Progetto Fuoco: startup e intelligenza artificiale protagoniste
Tra le novità di quest’anno c’è Hub AI, un nuovo format dedicato all’intelligenza artificiale e alle tecnologie emergenti per la filiera legno-energia, realizzato in collaborazione con Clover Venture. L’area è stata inaugurata questa mattina alla presenza di Valeria Santolin, exhibition manager area B2B di Veronafiere. Nell’Hub AI sono presenti sette startup e aziende innovative che propongono soluzioni tecnologiche in grado di supportare le aziende nei loro percorsi di trasformazione digitale applicata all’utilizzo delle energie rinnovabili.
Kemaro è un’azienda svizzera che presenta un AGV (Automated Guided Vehicles) per pulizia di ambienti industriali, RUMA porta un software per la generazione e gestione dei carbon credits, K-inntech è uno spin-off dell’Università di Padova che ha sviluppato un dispositivo innovativo per ridurre le emissioni di polveri sottili (PM) emesse dalle stufe a pellet domestiche.
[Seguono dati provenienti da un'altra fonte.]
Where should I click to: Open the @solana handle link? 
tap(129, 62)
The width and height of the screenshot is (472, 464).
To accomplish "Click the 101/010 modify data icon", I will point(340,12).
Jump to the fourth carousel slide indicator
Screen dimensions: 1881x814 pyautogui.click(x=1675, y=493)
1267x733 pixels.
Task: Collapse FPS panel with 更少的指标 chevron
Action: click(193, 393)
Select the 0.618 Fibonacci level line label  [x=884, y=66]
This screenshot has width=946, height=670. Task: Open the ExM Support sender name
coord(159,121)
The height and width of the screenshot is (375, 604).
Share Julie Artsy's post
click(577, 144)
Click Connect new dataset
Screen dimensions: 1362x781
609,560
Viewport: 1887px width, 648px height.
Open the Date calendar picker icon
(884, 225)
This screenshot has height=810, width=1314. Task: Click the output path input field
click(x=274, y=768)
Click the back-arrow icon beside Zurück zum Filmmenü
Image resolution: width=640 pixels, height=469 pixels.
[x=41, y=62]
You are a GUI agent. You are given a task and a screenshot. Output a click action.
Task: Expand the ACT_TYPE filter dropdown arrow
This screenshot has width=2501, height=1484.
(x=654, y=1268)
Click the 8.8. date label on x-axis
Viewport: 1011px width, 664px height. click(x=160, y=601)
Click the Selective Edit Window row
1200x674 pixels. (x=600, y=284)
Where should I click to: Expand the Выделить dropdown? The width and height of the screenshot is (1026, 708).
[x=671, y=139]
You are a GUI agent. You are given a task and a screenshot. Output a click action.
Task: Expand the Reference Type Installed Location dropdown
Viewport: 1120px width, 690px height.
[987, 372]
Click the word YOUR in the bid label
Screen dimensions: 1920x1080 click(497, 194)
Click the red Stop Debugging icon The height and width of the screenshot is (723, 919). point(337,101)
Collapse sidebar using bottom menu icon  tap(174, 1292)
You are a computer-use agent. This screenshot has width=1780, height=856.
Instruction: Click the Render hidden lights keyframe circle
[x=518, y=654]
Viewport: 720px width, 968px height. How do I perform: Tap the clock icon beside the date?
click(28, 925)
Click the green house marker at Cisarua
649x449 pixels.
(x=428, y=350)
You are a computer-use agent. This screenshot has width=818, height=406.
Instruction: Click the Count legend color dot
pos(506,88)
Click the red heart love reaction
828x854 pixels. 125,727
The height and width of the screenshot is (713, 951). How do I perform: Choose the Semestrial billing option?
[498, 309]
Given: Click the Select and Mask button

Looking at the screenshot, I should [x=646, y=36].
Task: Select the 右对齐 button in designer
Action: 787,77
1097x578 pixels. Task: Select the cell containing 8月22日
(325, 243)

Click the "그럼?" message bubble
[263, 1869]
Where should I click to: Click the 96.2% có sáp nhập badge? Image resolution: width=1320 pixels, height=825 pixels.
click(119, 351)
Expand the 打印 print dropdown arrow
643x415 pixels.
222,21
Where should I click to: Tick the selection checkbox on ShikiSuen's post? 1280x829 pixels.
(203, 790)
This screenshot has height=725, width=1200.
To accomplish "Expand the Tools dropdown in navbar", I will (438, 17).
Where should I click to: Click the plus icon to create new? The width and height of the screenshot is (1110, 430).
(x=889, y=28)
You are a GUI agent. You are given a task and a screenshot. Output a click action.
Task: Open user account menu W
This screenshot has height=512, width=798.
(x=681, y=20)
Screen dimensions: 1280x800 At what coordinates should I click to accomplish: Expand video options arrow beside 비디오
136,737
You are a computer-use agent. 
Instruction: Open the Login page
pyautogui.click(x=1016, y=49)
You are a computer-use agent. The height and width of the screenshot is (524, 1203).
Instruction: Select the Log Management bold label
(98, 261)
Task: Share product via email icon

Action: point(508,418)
Mentre Spaider.ai utilizza l’IA per ottimizzare le reti neurali in ambiti ingegneristici, Maxfone porta i propri software proprietari di intelligenza artificiale per l’automazione delle funzioni dei macchinari industriali, e Vitesy è una startup con prodotti per la purificazione dell’aria. Anche la stessa Clover Venture presenta il proprio software Grace, per l’innovazione del settore manufatturiero e a supporto dei processi di open innovation.
Il format dell’Hub AI offrirà alle startup un programma di workshop che nell’arco delle tre giornate si concentreranno su intelligenza artificiale, innovazione sostenibile e strategie di crescita, progettati per fornire strumenti concreti e immediatamente applicabili. Le startup presenti avranno inoltre l’opportunità di presentare la propria tecnologia in una pitch session davanti a una platea qualificata di esperti, investitori e stakeholder del settore.